Thou shalt not covet

Another day, another favorite Youtube video taken down (as usual, for “copyright” infringement).

Patent royalty claims are invading the 3d printing community.

I cannot shop online without later being spammed to death by Google ads offering me what I already bought, or decided NOT to buy.

Under the guise of protecting the environment, cities are conning rural land owners into selling their development rights to cities. The dishonest way the phrase “development rights” is misused is appalling. There is a conscious effort to make people think that a purchase of development rights means that the rights are extinguished, and the property is somehow “protected.”Why does it take a lawyer to understand that whoever owns the development rights has a right to develop the land, and that cities can — and will — develop it?

In 2010, when Ann Arbor bought development rights to pristine land known as the Nixon Farm, people naturally thought it was being “preserved.”

Now — a mere four years later — the city wants to build 1200 units on it:

Nearby residents still aren’t convinced.

“We’re going to be destroying a lot of natural areas, face it,” said Roger Kuhlman, who lives in the subdivision immediately west of Nixon Farm South.

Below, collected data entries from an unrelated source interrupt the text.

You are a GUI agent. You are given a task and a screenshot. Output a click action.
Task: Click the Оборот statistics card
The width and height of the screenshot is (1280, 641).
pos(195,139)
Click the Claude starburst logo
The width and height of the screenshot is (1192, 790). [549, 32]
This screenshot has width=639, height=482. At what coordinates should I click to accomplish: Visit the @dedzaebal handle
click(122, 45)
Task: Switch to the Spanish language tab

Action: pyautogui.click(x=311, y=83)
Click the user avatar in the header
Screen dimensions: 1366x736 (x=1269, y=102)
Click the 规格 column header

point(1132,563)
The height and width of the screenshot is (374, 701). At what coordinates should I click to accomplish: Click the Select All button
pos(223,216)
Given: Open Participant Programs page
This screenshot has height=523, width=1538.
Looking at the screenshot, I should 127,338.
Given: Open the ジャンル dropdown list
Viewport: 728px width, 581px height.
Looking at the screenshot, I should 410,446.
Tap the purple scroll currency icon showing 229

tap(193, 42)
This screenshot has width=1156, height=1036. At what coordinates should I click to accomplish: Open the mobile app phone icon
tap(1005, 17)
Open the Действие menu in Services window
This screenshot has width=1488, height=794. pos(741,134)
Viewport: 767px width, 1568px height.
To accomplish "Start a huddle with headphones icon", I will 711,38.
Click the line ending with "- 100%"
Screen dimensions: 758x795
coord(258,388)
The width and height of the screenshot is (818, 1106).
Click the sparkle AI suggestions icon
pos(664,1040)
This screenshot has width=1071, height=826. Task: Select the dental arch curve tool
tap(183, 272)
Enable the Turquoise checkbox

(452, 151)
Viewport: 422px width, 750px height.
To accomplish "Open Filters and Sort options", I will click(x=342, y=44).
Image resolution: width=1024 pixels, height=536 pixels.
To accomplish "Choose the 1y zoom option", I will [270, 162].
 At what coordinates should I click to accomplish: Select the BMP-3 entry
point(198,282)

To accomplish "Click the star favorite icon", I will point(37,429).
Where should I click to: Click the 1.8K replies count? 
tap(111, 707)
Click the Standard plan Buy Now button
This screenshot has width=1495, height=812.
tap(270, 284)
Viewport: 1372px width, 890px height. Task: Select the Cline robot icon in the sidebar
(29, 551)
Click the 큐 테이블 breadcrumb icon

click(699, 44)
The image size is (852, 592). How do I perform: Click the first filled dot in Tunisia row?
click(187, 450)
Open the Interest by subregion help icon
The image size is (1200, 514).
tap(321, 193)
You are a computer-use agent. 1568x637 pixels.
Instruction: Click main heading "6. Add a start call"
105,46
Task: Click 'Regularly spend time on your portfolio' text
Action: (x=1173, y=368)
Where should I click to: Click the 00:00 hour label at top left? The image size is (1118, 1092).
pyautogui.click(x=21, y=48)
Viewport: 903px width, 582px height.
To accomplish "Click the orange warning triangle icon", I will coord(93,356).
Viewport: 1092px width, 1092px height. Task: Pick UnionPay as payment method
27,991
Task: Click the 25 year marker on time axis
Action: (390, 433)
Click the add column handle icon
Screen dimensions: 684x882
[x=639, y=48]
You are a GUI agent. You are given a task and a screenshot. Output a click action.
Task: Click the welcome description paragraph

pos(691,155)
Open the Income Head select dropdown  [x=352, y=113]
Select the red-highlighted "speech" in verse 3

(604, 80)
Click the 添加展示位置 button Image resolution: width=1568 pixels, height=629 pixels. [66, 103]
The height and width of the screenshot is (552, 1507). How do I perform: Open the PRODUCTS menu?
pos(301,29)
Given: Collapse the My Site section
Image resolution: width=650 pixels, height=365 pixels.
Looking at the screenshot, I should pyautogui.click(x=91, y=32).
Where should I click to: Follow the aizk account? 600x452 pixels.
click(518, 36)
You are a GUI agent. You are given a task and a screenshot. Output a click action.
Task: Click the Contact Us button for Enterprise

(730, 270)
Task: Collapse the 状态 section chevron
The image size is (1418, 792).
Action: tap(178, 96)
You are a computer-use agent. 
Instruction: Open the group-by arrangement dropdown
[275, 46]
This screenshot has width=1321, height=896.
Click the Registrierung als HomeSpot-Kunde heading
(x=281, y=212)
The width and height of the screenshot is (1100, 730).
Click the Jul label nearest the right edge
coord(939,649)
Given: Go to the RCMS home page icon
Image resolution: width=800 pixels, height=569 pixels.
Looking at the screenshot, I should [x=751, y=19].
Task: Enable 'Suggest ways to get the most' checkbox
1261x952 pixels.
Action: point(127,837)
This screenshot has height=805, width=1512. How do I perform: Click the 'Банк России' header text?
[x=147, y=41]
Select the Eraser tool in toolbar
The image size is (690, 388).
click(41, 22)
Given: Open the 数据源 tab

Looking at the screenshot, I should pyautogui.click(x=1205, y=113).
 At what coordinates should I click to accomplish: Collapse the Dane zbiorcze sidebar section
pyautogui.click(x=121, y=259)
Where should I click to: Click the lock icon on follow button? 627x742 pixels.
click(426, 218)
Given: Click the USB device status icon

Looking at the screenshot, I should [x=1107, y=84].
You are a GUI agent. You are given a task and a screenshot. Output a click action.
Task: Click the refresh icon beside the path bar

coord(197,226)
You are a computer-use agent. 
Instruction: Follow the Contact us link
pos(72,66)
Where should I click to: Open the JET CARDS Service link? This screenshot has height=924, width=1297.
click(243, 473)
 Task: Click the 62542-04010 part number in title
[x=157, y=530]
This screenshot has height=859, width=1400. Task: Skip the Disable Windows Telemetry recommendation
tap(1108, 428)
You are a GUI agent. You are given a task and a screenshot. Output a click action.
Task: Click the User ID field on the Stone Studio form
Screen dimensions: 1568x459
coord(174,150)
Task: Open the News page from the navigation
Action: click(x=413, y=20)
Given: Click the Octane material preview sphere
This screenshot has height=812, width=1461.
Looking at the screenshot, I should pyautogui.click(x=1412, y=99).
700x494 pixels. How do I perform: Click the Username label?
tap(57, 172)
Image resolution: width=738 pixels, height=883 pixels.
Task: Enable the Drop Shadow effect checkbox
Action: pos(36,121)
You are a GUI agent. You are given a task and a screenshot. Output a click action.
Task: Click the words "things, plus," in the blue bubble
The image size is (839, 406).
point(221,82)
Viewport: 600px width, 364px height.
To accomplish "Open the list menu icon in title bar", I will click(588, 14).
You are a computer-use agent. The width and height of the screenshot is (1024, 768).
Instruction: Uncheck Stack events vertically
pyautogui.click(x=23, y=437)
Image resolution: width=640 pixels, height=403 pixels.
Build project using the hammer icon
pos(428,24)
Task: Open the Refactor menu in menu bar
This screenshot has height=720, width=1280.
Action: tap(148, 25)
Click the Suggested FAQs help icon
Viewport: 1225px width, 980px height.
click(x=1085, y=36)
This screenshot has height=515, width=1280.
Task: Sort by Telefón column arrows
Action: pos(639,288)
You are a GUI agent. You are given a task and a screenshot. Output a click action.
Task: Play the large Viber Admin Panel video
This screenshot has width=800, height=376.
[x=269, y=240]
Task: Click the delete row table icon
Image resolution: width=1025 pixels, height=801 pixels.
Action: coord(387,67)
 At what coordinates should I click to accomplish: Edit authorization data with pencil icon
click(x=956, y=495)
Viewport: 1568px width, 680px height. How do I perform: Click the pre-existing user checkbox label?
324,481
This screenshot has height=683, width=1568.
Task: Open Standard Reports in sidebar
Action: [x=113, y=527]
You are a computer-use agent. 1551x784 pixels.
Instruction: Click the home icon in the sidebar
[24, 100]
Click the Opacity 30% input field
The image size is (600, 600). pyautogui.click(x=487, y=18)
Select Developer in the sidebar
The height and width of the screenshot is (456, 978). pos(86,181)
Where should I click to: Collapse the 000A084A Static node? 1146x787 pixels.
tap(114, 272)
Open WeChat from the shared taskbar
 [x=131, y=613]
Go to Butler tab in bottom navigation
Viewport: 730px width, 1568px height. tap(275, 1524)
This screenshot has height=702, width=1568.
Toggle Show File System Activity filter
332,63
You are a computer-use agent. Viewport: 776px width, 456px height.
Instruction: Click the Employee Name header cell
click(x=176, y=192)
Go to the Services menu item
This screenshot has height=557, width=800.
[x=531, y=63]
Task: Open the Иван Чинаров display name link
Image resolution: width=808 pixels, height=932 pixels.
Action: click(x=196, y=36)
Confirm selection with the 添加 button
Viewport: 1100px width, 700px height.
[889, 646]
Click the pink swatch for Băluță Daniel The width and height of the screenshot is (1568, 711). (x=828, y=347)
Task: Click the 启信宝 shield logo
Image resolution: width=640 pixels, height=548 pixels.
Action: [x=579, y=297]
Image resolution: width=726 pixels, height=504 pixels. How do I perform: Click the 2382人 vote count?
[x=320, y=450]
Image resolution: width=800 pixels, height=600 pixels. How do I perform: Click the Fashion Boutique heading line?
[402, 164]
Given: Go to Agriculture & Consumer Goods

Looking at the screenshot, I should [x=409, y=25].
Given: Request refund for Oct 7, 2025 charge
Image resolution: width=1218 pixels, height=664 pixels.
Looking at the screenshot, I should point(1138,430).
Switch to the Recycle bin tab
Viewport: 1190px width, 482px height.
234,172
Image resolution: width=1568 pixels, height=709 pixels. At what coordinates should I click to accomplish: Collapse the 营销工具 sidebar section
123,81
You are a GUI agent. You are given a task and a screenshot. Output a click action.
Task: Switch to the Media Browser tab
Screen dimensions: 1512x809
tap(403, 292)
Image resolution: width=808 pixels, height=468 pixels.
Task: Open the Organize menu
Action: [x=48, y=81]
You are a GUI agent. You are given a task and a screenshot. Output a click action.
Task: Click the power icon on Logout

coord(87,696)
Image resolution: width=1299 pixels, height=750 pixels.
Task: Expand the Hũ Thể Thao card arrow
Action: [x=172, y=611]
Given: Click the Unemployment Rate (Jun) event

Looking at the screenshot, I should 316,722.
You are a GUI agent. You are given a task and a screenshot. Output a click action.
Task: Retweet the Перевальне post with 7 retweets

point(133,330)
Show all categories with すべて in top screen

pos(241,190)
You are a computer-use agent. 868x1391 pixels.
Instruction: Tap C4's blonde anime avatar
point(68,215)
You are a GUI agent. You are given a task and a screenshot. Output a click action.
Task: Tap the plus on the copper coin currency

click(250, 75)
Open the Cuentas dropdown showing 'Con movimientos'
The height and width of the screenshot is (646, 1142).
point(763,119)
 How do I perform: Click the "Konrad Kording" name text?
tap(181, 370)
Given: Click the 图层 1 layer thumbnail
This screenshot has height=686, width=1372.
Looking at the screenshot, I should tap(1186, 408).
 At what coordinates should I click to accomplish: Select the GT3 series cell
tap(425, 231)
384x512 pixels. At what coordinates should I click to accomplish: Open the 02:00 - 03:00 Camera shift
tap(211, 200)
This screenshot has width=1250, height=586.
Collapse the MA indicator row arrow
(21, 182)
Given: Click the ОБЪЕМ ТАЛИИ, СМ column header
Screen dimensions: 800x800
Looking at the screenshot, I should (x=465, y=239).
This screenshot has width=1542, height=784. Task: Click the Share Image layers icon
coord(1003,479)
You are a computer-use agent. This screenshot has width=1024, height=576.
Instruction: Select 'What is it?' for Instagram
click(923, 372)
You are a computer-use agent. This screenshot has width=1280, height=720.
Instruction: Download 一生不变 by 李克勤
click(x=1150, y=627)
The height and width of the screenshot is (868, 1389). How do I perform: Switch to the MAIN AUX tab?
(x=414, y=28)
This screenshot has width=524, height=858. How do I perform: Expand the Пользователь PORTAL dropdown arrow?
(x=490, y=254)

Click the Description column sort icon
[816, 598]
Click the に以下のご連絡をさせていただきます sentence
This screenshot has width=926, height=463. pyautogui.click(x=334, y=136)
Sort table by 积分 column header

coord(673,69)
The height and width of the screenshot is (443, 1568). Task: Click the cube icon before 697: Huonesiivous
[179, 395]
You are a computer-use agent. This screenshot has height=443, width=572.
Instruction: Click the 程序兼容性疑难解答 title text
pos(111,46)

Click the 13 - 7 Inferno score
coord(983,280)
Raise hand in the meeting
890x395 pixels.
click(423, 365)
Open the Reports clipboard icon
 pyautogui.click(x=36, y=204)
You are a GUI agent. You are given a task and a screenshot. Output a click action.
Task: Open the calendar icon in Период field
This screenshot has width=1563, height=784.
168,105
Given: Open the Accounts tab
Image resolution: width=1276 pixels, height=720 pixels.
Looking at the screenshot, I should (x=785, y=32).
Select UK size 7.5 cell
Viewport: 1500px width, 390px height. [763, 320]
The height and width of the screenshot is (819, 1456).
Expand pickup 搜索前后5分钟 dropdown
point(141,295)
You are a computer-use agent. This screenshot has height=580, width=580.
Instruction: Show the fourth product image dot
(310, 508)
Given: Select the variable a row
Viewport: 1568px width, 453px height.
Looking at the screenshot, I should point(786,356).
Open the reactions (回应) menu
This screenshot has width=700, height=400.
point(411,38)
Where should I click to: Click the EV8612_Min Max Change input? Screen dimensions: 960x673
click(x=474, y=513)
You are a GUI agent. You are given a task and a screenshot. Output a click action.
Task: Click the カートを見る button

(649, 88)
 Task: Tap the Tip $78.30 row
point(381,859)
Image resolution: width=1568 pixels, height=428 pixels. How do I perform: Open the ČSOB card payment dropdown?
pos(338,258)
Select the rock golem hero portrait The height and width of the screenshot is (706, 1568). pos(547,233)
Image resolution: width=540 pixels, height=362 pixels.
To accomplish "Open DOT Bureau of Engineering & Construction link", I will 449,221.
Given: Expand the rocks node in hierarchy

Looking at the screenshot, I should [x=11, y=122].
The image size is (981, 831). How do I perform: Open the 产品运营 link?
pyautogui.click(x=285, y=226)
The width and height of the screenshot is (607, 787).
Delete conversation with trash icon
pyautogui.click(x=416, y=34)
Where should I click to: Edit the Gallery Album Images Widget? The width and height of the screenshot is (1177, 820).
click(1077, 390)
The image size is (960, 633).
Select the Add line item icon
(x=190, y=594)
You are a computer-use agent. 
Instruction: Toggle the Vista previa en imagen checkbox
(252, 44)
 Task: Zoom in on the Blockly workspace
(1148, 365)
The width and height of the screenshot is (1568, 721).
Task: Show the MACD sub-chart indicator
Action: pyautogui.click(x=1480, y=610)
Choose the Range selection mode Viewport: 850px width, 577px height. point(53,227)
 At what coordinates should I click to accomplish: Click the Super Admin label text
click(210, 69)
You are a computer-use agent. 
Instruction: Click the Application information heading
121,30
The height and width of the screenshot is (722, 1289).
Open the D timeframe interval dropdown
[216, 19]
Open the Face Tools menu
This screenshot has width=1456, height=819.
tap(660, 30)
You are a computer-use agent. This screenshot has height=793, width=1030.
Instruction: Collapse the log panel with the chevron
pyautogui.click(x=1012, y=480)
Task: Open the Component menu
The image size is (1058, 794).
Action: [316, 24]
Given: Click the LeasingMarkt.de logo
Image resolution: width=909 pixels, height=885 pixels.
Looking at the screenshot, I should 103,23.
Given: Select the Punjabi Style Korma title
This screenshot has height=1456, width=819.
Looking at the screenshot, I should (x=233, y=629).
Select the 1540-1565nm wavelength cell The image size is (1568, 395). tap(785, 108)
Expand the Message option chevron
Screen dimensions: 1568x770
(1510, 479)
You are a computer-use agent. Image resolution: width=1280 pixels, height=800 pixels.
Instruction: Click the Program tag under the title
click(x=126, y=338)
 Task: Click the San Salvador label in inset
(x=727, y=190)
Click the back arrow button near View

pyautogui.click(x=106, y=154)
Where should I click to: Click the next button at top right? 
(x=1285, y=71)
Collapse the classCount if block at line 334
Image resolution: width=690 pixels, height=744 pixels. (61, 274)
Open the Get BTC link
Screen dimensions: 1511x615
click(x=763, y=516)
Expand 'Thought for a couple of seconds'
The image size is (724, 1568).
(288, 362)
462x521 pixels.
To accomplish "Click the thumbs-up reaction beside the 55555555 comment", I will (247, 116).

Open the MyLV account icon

“To me, that’s a pretty strange kind of environmentalism, to go out and add a lot of people to the city, destroy wetlands.”

Poor fools. They just don’t get that whoever has the development rights has the right to develop. The city of Ann Arbor is a huge developer, but more crooked, because it pretends to be just the opposite. Development is one thing, but development in the name of opposing development is positively Orwellian. As to why people continuing to fall for this nonsense, who knows? Where’s the Sierra Club? Why aren’t greenie weenies howling in protest? Are they being paid off?

But I digress from my rant.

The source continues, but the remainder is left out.